Injectable hydrogel-assisted local lipopolysaccharide delivery improves immune checkpoint blockade therapy

Tumor-associated macrophages (TAMs) significantly influence the clinical outcomes of immune checkpoint blockade (ICB) therapy. Strategies aimed at reprogramming TAMs from the immunosuppressive M2 phenotype to the pro-inflammatory M1 phenotype hold promise for enhancing ICB efficacy. Lipopolysaccharide (LPS), a potent Toll-like receptor 4 (TLR4) ligand, can reprogram TAMs toward an M1 phenotype. However, the systemic application of LPS is restricted due to its pronounced pro-inflammatory properties, which limit safe dosing in cancer treatment. To address this, thermosensitive hydrogels offer a viable solution by optimizing drug bioavailability and reducing systemic dissemination. In our study, carboxymethyl chitosan (CS) was incorporated into Pluronic F127 to extend the hydrogel's degradation period, facilitating the localized delivery and accumulation of LPS within tumor sites. Peritumoral injection of this hydrogel enhanced the tumor-inhibitory effects of anti-PD-1 antibodies, significantly improving the survival of 4T1 tumor-bearing mice.
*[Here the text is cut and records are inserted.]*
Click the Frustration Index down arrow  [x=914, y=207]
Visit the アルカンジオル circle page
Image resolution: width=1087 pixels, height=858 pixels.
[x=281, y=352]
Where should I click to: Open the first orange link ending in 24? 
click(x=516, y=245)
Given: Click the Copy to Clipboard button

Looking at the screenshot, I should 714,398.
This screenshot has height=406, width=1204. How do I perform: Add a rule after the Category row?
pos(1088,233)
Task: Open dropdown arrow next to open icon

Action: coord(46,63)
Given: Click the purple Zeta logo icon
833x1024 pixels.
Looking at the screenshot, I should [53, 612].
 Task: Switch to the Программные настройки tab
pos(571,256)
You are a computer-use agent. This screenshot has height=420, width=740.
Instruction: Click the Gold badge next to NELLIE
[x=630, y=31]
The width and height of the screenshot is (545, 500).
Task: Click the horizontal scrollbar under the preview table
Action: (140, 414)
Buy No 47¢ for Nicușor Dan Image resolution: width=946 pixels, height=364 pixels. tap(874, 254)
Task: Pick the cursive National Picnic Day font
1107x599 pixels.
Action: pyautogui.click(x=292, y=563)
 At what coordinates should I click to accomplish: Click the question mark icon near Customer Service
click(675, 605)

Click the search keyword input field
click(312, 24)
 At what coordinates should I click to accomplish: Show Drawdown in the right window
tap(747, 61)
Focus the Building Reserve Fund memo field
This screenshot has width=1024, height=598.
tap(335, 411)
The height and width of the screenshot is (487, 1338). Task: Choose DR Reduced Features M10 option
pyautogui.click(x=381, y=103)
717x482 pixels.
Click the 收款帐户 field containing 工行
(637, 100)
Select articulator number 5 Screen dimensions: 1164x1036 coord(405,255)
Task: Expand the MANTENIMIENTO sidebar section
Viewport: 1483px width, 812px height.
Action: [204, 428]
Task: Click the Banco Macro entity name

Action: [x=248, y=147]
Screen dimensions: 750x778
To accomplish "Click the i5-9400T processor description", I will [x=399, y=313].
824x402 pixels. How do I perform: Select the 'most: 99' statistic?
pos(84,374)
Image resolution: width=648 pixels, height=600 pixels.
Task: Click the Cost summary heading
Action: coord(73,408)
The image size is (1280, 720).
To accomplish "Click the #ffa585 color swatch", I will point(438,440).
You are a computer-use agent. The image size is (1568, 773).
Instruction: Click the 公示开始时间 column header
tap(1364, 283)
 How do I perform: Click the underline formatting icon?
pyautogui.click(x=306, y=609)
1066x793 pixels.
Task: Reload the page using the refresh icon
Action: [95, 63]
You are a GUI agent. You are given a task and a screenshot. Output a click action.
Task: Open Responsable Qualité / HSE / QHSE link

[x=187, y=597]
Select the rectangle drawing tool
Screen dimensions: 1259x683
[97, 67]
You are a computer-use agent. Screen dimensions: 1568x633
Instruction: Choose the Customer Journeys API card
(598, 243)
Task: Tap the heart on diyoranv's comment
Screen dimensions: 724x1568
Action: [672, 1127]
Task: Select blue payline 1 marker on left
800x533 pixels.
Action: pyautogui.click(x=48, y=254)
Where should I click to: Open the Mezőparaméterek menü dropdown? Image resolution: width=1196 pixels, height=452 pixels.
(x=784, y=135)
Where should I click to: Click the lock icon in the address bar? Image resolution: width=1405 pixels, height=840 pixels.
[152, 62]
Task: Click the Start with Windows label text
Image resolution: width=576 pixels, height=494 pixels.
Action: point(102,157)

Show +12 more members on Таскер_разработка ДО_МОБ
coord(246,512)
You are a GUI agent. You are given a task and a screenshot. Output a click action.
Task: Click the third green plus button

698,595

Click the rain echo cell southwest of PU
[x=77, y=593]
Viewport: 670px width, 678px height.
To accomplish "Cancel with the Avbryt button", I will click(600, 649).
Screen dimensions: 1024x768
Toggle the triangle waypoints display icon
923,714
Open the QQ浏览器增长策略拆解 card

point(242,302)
The GelF127CS-LPS hydrogel also increased the expression of the activation marker on tumor-infiltrating dendritic cells, promoted a higher M1/M2 TAM ratio, and enhanced CD8⁺ T cell infiltration into tumors—key indicators of T-cell-mediated anti-tumor immunity. Notably, no significant liver or hematological toxicity was observed with GelF127CS-LPS treatment, underscoring its favorable safety profile. These findings demonstrate the potential of GelF127CS-LPS as a TAMs-modulating agent and a promising combinatorial strategy to boost ICB therapy effectiveness.

Statement of significance

LPS, a potent TLR4 ligand, can reprogram tumor-associated macrophages (TAMs) toward an M1 phenotype, thereby contributing to tumor inhibition. However, its anti-tumor application is constrained by the contradiction between high-dose toxicity and insufficient efficacy at low doses. To address this issue, we developed a thermosensitive hydrogel encapsulating LPS, GelF127CS-LPS, which allows localized LPS release within the tumor area. This hydrogel reprograms TAMs at a picogram level of LPS to achieve a favorable M1/M2 ratio and promotes the activation of T cell-mediated antitumor immunity without observable toxicity. Consequently, when combined with immune checkpoint blockade (ICB), the hydrogel can inhibit tumor growth and improve overall survival. This study provides an effective method for tumor-targeted therapeutic LPS delivery to enhance the efficacy of ICB.